Зашумевшие мужики сомкнулись, оттеснили от Андрея урядника. И пока шла перебранка, Медведев неторопливо покинул базарную площадь и повернул на знакомую дорогу.

В Заречицу он пришел ночью. Постучался было к Гришеньке, а он, как потом оказалось, ушел помолиться. Куда Андрею было деться? Толкнулся к Сергею Серову. Он принял его ласково и проводил на сеновал. Долго не мог уснуть Андрей. Никого ему так не хотелось видеть, как Зинаиду Инотарьеву — всегда, как в жару, горячую. Давно схоронила она Илью, а все еще от мужичьих глаз отворачивалась.

На рассвете Медведев открыл глаза и, казалось, впервые в волюшку потянулся. Серов, слышно было, уже не спал. Все, казалось, проснулись в Заречице, а во дворе точно кто-то плакал. Медведев прислушался, потом посмотрел на пробивающийся в щели сеновала утренний свет и облизнул пересохшие губы. В теле чувствовалась пронизывающая тяжесть, ныл затылок. «Не выспался», — решил Андрей. Поднялся, потянулся за обувкой и, заложив сапог между колен, долго не сводил глаз с прохудившейся подошвы. Глубоко вздохнул, будто ему не хватало воздуха, и начал натягивать худобу: «Не выдержали… но я-то — жив. Я-то — в Заречице. Сапоги отказали — лапти обуем».
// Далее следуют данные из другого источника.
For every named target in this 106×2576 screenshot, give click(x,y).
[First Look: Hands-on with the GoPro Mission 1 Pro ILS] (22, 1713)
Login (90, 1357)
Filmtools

Андрей спустился с сеновала и на приступках помоста увидал пригорюнившегося Серова.

— Кто это у тебя плачет?

— Баба моя… Тишку оплакивает.

— Убили?

— Да кто знат… Но у матери-то сердце больное, а Тихон, как ты знашь, один у нас… и большевиком оказался. Ушел — и ни слуха. — Серов приставил к виску палец и покачал головой. — Тихон большевик, а мать разум теряет… Поди, разбудила тебя?.. Ты уж не серчай, Андрюшка. Тебя ведь тоже рожала баба.

Слова Серова выматывали душу из Андрея. Он представил себе свою мать и не знал, что ответить в утешение Серову.

— Э-э, Андрей, Андрей, мил человек! Война, поди, уже сожгла не одно материнское сердце. — С этими словами Серов тяжело поднялся с приступок и направился в избу.

Через открытую дверь Медведев видел, как он присел на корточки, положил жене руки на плечи, тряхнул ее легонько, будто старался разбудить.

— Полно-ко тебе, Марьюшка, убиваться-то, не береди ты моего сердца.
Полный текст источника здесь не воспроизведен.